**What to work on:**
Would you give the records below again, exactly and completely?

**Stored data:**
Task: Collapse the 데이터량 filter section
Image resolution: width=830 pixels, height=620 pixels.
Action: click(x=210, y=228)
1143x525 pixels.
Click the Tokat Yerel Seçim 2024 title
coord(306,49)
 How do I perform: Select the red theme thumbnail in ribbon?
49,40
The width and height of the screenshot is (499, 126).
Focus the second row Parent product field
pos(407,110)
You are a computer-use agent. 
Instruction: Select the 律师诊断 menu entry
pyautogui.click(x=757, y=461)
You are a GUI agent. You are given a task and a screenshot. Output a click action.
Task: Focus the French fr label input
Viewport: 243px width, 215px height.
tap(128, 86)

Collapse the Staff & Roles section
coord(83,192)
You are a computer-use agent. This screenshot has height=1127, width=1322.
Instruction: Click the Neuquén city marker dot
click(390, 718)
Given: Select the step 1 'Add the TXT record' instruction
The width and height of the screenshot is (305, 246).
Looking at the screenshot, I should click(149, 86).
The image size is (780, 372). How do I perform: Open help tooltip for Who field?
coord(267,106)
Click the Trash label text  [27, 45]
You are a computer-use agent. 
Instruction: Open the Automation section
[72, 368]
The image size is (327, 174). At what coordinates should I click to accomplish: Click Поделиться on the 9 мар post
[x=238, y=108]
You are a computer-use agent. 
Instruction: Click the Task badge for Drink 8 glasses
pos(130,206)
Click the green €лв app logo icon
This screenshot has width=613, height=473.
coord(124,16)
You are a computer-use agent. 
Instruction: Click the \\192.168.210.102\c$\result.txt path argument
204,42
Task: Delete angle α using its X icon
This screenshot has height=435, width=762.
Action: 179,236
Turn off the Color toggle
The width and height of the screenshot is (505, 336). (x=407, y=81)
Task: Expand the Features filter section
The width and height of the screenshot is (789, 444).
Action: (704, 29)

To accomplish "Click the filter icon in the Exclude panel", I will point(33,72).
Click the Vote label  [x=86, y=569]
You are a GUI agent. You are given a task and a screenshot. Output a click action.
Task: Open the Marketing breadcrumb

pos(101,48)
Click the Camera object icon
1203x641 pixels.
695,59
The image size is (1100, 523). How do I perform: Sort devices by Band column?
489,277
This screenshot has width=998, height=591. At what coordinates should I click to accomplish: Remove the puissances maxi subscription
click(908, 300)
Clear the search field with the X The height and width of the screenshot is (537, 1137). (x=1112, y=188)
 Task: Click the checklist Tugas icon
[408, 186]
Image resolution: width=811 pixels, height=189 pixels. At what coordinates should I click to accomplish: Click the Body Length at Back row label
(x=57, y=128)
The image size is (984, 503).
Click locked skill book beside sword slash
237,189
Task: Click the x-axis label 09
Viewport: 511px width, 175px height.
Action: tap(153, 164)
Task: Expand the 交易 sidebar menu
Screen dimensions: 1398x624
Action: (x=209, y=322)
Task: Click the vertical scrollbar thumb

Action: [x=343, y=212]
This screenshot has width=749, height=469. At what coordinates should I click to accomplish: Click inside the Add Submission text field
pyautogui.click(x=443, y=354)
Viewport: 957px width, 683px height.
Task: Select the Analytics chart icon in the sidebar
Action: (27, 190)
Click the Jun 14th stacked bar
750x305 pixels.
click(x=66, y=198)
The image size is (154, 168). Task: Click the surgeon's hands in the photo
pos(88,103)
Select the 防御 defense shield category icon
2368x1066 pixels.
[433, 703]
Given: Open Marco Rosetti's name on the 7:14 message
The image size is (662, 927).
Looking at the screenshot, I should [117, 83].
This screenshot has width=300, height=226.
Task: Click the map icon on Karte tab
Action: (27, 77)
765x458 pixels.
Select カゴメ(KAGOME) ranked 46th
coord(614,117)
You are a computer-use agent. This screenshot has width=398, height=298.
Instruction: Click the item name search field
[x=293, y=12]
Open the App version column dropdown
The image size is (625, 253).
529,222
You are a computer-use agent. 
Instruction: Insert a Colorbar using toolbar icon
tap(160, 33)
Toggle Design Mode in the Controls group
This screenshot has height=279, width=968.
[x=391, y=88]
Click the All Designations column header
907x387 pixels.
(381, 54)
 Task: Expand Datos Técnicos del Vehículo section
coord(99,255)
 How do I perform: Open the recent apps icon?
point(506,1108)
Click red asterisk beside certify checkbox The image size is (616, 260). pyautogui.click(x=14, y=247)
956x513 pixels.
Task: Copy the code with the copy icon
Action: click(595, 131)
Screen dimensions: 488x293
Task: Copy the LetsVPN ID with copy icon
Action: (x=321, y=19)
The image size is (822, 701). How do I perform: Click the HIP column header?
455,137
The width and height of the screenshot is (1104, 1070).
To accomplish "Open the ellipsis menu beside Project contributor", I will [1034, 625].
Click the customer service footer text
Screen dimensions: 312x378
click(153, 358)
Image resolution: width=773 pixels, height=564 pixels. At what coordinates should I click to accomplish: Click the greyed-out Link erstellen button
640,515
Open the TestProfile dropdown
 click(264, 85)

**Solution:**
Task: Collapse the 데이터량 filter section
Image resolution: width=830 pixels, height=620 pixels.
Action: click(x=210, y=228)
1143x525 pixels.
Click the Tokat Yerel Seçim 2024 title
coord(306,49)
 How do I perform: Select the red theme thumbnail in ribbon?
49,40
The width and height of the screenshot is (499, 126).
Focus the second row Parent product field
pos(407,110)
You are a computer-use agent. 
Instruction: Select the 律师诊断 menu entry
pyautogui.click(x=757, y=461)
You are a GUI agent. You are given a task and a screenshot. Output a click action.
Task: Focus the French fr label input
Viewport: 243px width, 215px height.
tap(128, 86)

Collapse the Staff & Roles section
coord(83,192)
You are a computer-use agent. This screenshot has height=1127, width=1322.
Instruction: Click the Neuquén city marker dot
click(390, 718)
Given: Select the step 1 'Add the TXT record' instruction
The width and height of the screenshot is (305, 246).
Looking at the screenshot, I should click(149, 86).
The image size is (780, 372). How do I perform: Open help tooltip for Who field?
coord(267,106)
Click the Trash label text  [27, 45]
You are a computer-use agent. 
Instruction: Open the Automation section
[72, 368]
The image size is (327, 174). At what coordinates should I click to accomplish: Click Поделиться on the 9 мар post
[x=238, y=108]
You are a computer-use agent. 
Instruction: Click the Task badge for Drink 8 glasses
pos(130,206)
Click the green €лв app logo icon
This screenshot has width=613, height=473.
coord(124,16)
You are a computer-use agent. 
Instruction: Click the \\192.168.210.102\c$\result.txt path argument
204,42
Task: Delete angle α using its X icon
This screenshot has height=435, width=762.
Action: 179,236
Turn off the Color toggle
The width and height of the screenshot is (505, 336). (x=407, y=81)
Task: Expand the Features filter section
The width and height of the screenshot is (789, 444).
Action: (704, 29)

To accomplish "Click the filter icon in the Exclude panel", I will point(33,72).
Click the Vote label  [x=86, y=569]
You are a GUI agent. You are given a task and a screenshot. Output a click action.
Task: Open the Marketing breadcrumb

pos(101,48)
Click the Camera object icon
1203x641 pixels.
695,59
The image size is (1100, 523). How do I perform: Sort devices by Band column?
489,277
This screenshot has width=998, height=591. At what coordinates should I click to accomplish: Remove the puissances maxi subscription
click(908, 300)
Clear the search field with the X The height and width of the screenshot is (537, 1137). (x=1112, y=188)
 Task: Click the checklist Tugas icon
[408, 186]
Image resolution: width=811 pixels, height=189 pixels. At what coordinates should I click to accomplish: Click the Body Length at Back row label
(x=57, y=128)
The image size is (984, 503).
Click locked skill book beside sword slash
237,189
Task: Click the x-axis label 09
Viewport: 511px width, 175px height.
Action: tap(153, 164)
Task: Expand the 交易 sidebar menu
Screen dimensions: 1398x624
Action: (x=209, y=322)
Task: Click the vertical scrollbar thumb

Action: [x=343, y=212]
This screenshot has width=749, height=469. At what coordinates should I click to accomplish: Click inside the Add Submission text field
pyautogui.click(x=443, y=354)
Viewport: 957px width, 683px height.
Task: Select the Analytics chart icon in the sidebar
Action: (27, 190)
Click the Jun 14th stacked bar
750x305 pixels.
click(x=66, y=198)
The image size is (154, 168). Task: Click the surgeon's hands in the photo
pos(88,103)
Select the 防御 defense shield category icon
2368x1066 pixels.
[433, 703]
Given: Open Marco Rosetti's name on the 7:14 message
The image size is (662, 927).
Looking at the screenshot, I should [117, 83].
This screenshot has width=300, height=226.
Task: Click the map icon on Karte tab
Action: (27, 77)
765x458 pixels.
Select カゴメ(KAGOME) ranked 46th
coord(614,117)
You are a computer-use agent. This screenshot has width=398, height=298.
Instruction: Click the item name search field
[x=293, y=12]
Open the App version column dropdown
The image size is (625, 253).
529,222
You are a computer-use agent. 
Instruction: Insert a Colorbar using toolbar icon
tap(160, 33)
Toggle Design Mode in the Controls group
This screenshot has height=279, width=968.
[x=391, y=88]
Click the All Designations column header
907x387 pixels.
(381, 54)
 Task: Expand Datos Técnicos del Vehículo section
coord(99,255)
 How do I perform: Open the recent apps icon?
point(506,1108)
Click red asterisk beside certify checkbox The image size is (616, 260). pyautogui.click(x=14, y=247)
956x513 pixels.
Task: Copy the code with the copy icon
Action: click(595, 131)
Screen dimensions: 488x293
Task: Copy the LetsVPN ID with copy icon
Action: (x=321, y=19)
The image size is (822, 701). How do I perform: Click the HIP column header?
455,137
The width and height of the screenshot is (1104, 1070).
To accomplish "Open the ellipsis menu beside Project contributor", I will [1034, 625].
Click the customer service footer text
Screen dimensions: 312x378
click(153, 358)
Image resolution: width=773 pixels, height=564 pixels. At what coordinates should I click to accomplish: Click the greyed-out Link erstellen button
640,515
Open the TestProfile dropdown
 click(264, 85)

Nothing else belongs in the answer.